Fact: More than half the American men surveyed in a recent poll admit to having sex with women they disliked.
What I Took From This: This doesn’t surprise me in the least. She “tolerates” your friends, hates the fact that you have a fantasy football team, never read a comic book, never played Nintendo or Sony Playstation, and is threatened by pornography, fuck that, she is threatened by damn near every other woman on the planet. She sets you up with questions that have no right answer like, “Do you think I should change my hair style?” or “Do you think I am fat?”

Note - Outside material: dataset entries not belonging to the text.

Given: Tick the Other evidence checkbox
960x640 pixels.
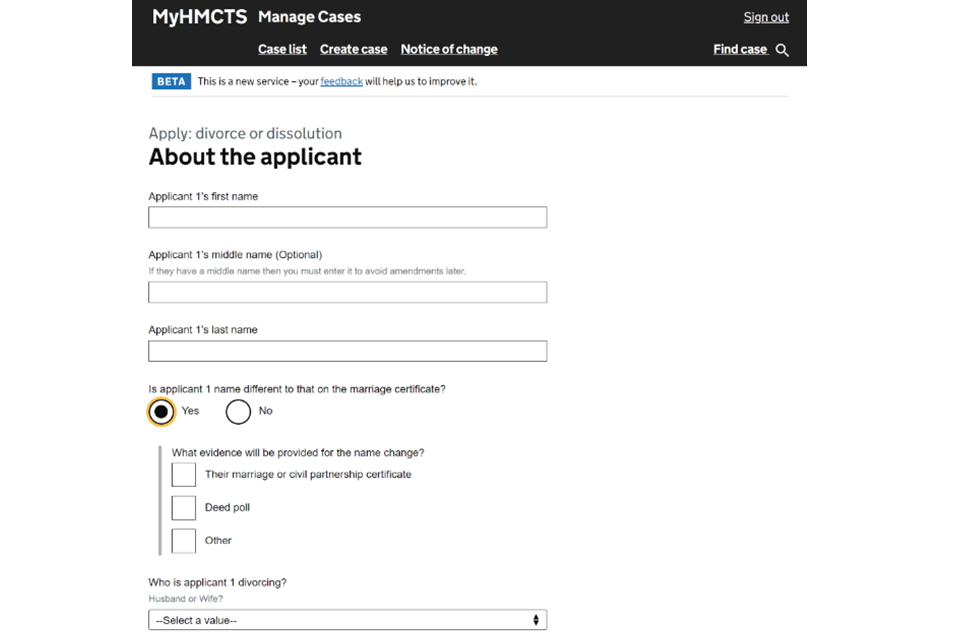Looking at the screenshot, I should (x=184, y=540).
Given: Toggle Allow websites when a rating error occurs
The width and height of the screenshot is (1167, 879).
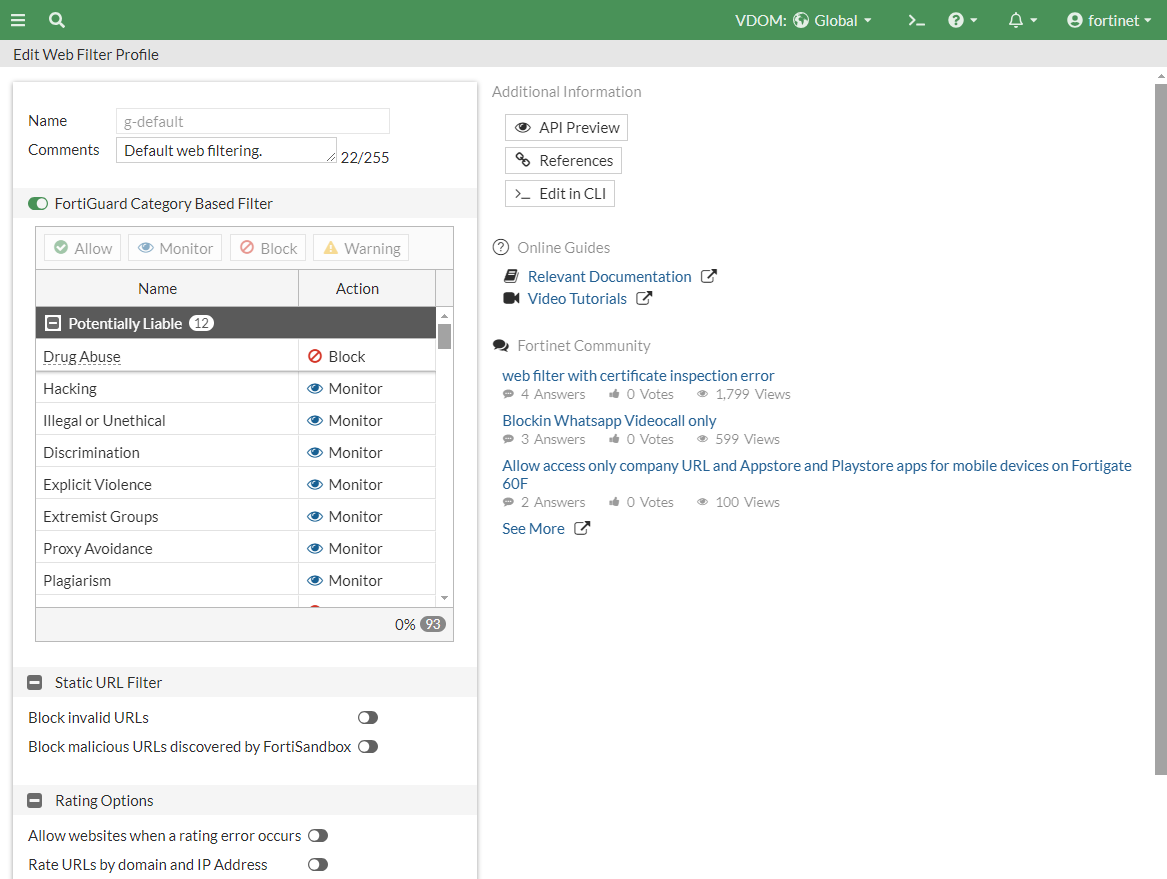Looking at the screenshot, I should (318, 835).
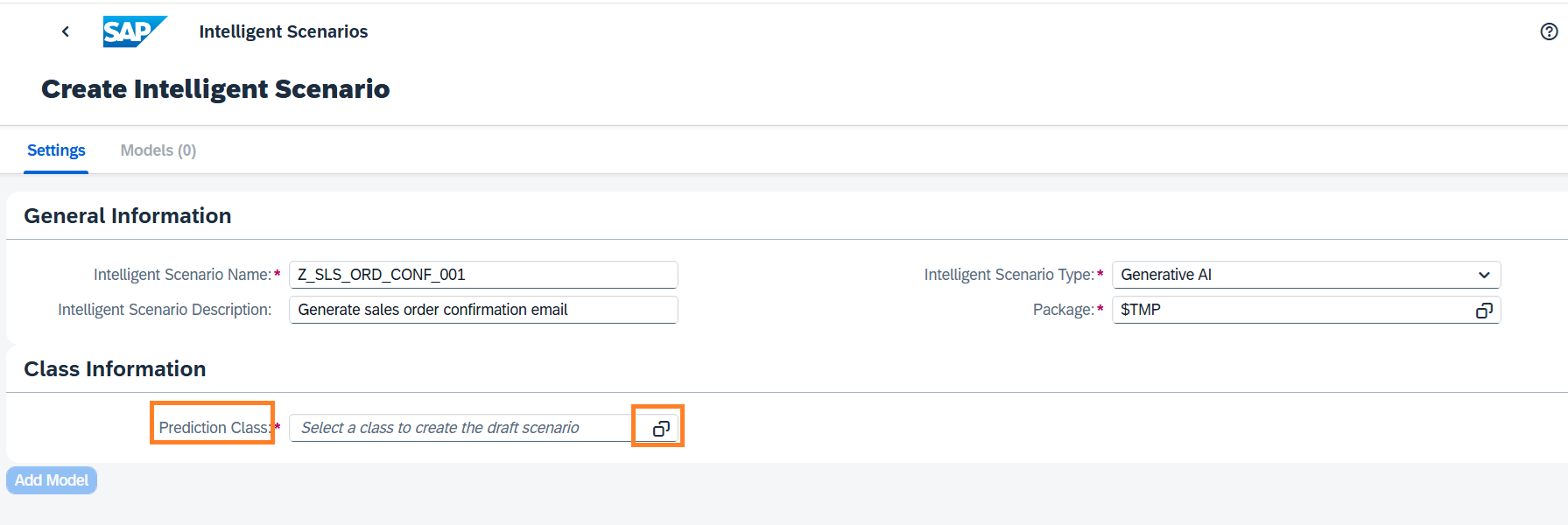Click the Package input with $TMP

click(x=1287, y=310)

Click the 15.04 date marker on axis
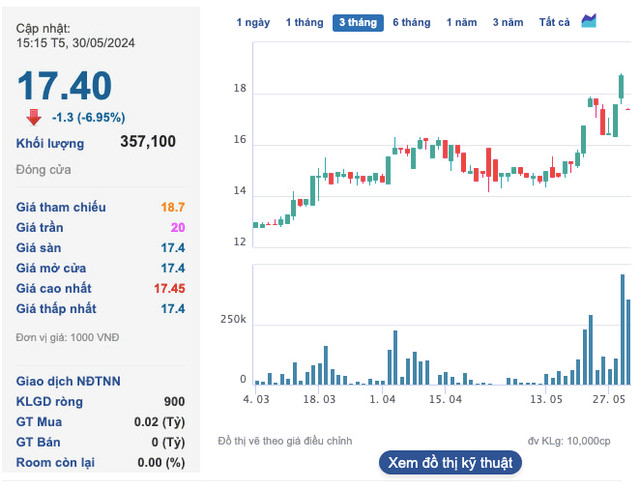[x=445, y=399]
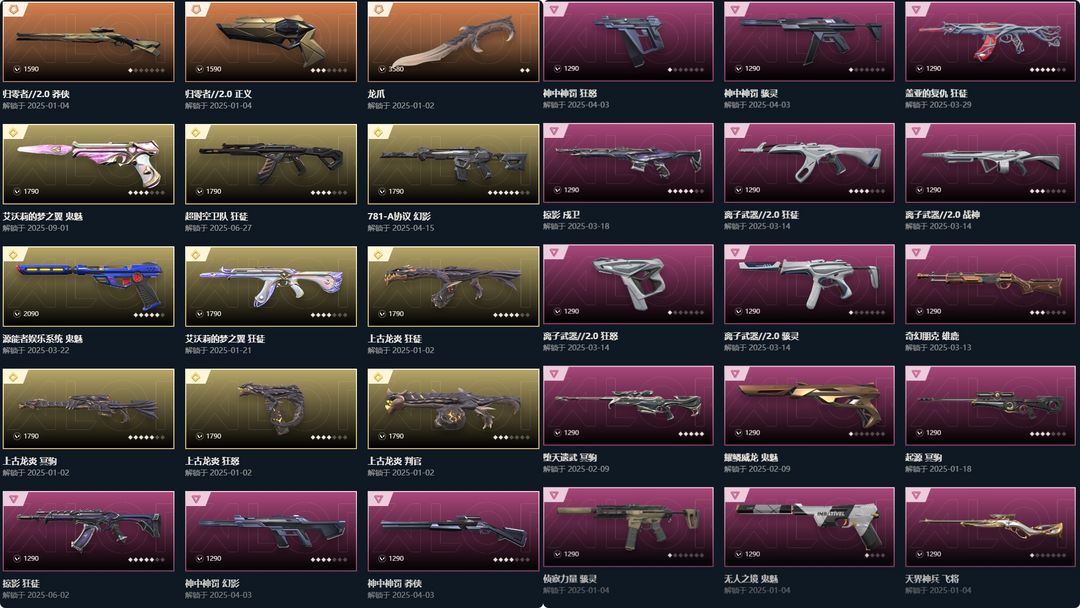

The reason the “sex drive” is so strong is so that men can overcome the fact that for far too many women, not much else is attractive about them but their bodies. Let’s just face it relationships are so much work because we are not compatible. Oh sure, you hear them talking about being “beautiful, intelligent, ambitious, liking football, kung fu movies, and pornography but those are the lesbians, they don’t count. I have heard the slogans of feminine unity but most of them will admit that they can’t stand each other so why would we? Until the natural tendency to run like hell from manipulative, nagging, jealous, spiteful, hyper-sensitive, vengeful, materialistic, catty people is conquered through intensive primal scream therapy this will be the primary reason men and women will always hook up. Uh, I take that back, that maybe the primary reason but beer is a close second. If it wasn’t for beer humans would have a mating season just like every other animal on the planet and then we would just go our separate ways.